Der Vorfall begann, als die in Gelsenkirchen lebende Frau im Bahnhofshallenbereich anhaltend schrie. Beamte forderten sie auf, damit aufzuhören, doch sie weigerte sich. Sie bestand darauf, überall schreien zu dürfen, wo sie wolle.
Als die Polizei versuchte, sie zu fixieren, wehrte sie sich körperlich. Im Gerangel traf sie einen Beamten mit solcher Wucht in den Bauch, dass dieser verletzt wurde. Der verletzte Polizist musste seinen Dienst vorzeitig beenden.

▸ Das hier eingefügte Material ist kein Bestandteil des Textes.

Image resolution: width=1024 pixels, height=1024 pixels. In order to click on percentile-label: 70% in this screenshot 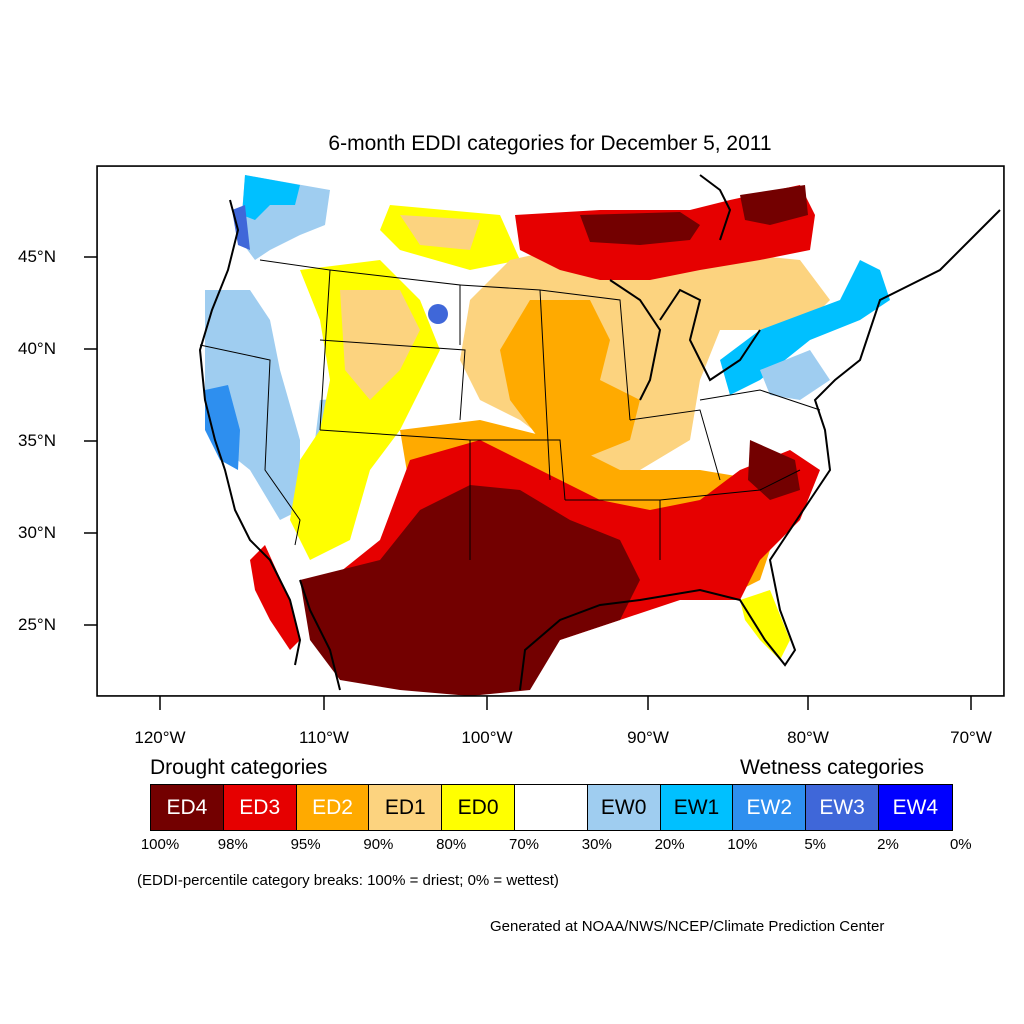, I will do `click(524, 844)`.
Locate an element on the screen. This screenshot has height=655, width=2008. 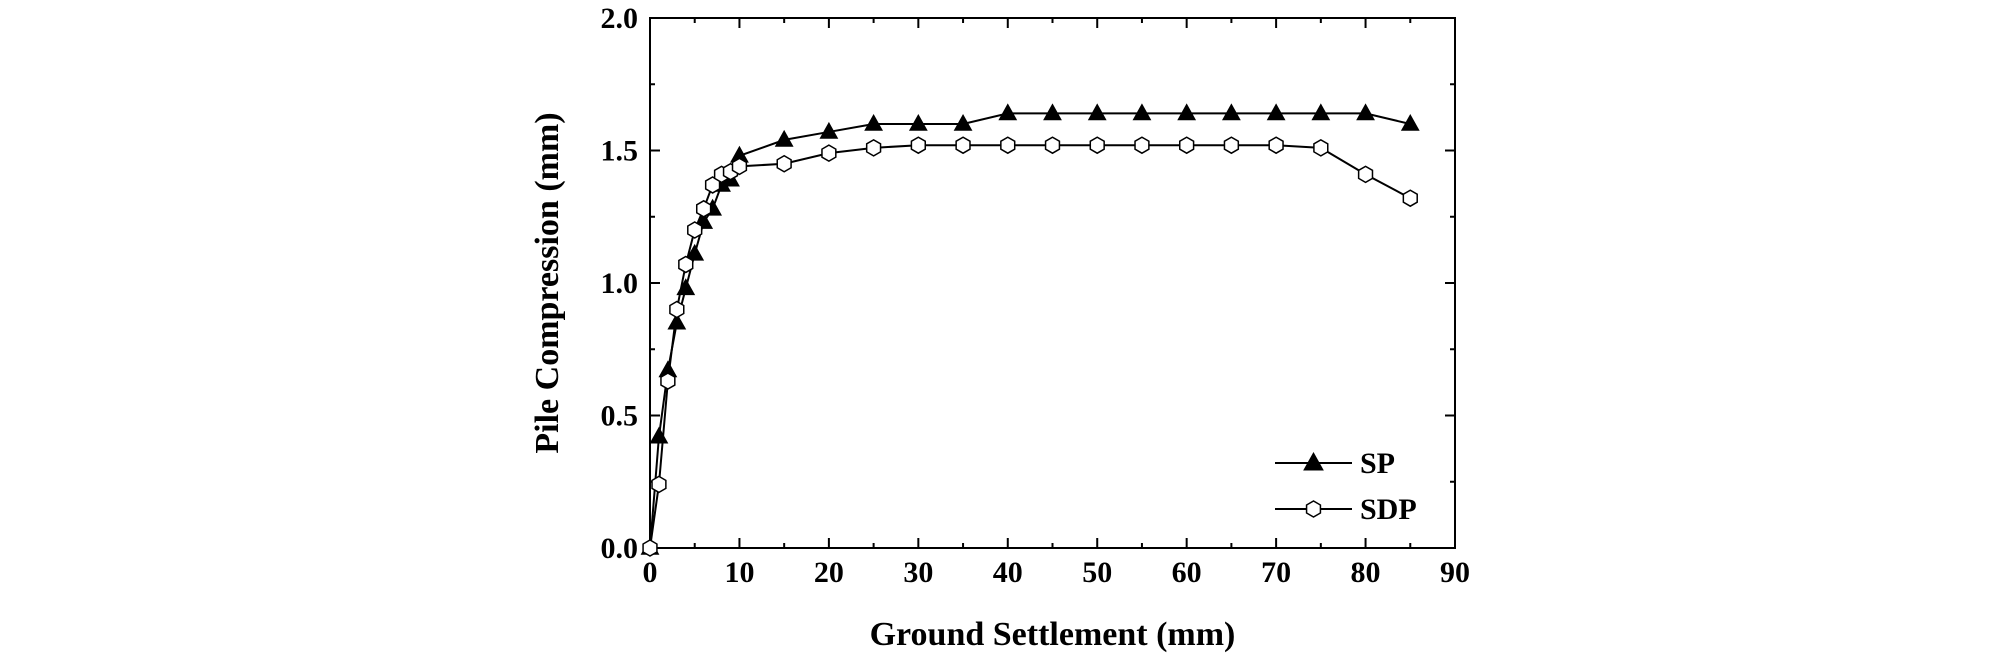
legend: SP SDP is located at coordinates (1346, 486).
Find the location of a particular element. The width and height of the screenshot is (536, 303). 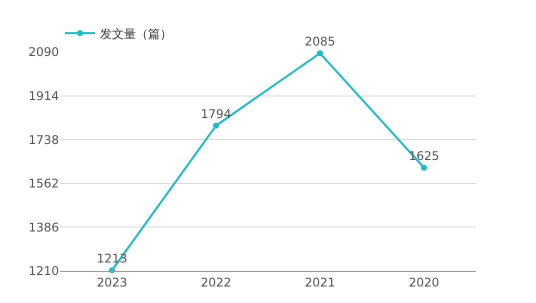

y-tick-label: 2090 is located at coordinates (44, 52).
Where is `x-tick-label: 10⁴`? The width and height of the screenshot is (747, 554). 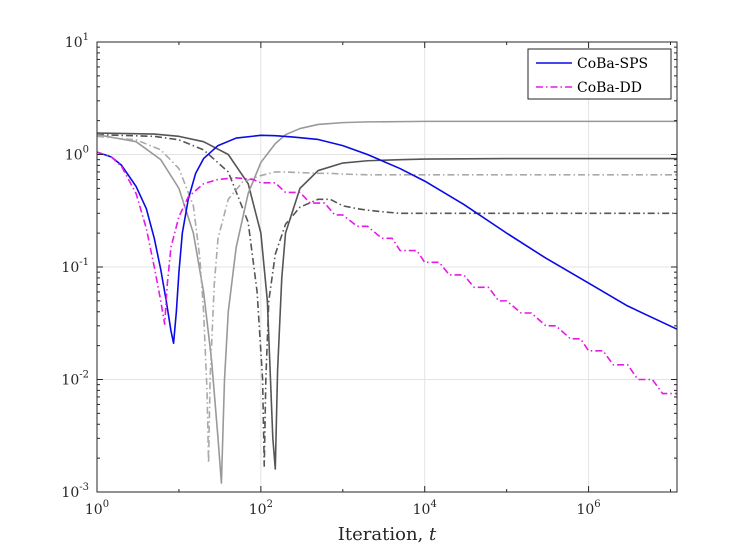 x-tick-label: 10⁴ is located at coordinates (425, 508).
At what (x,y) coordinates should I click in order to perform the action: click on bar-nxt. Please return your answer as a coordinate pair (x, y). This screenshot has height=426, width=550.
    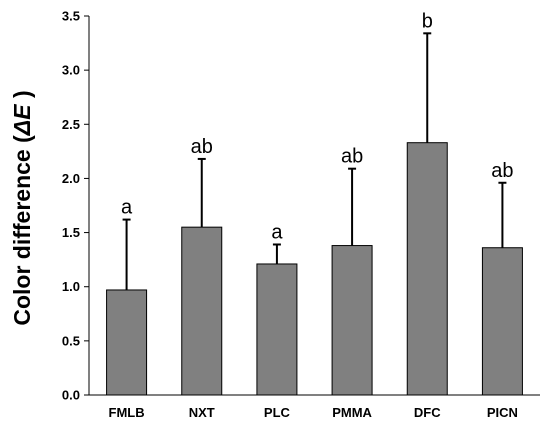
    Looking at the image, I should click on (202, 311).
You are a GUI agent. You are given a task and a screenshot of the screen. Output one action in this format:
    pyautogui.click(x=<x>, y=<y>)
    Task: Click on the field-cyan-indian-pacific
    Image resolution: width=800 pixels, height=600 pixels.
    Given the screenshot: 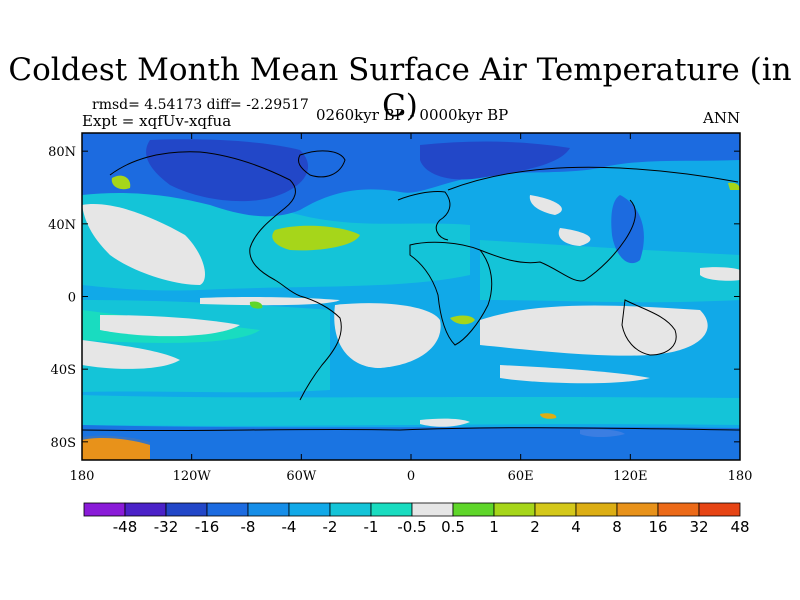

Ein Atemalkoholtest ergab, dass sie mit 0,0 Promille nüchtern war. Nach der Bearbeitung des Falls erteilte die Polizei der Frau ein Hausverbot für das Bahnhofsgelände, bevor sie entlassen wurde. Die Polizei hat inzwischen Ermittlungen gegen sie eingeleitet.
Der Frau drohen nun mögliche Anklagen wegen Körperverletzung und Widerstands gegen Vollstreckungsbeamte. Über den Zustand des verletzten Beamten ist lediglich bekannt, dass er seinen Dienst vorzeitig beenden musste. Die Polizei hat bisher keine weiteren öffentlichen Stellungnahmen zum Vorfall abgegeben.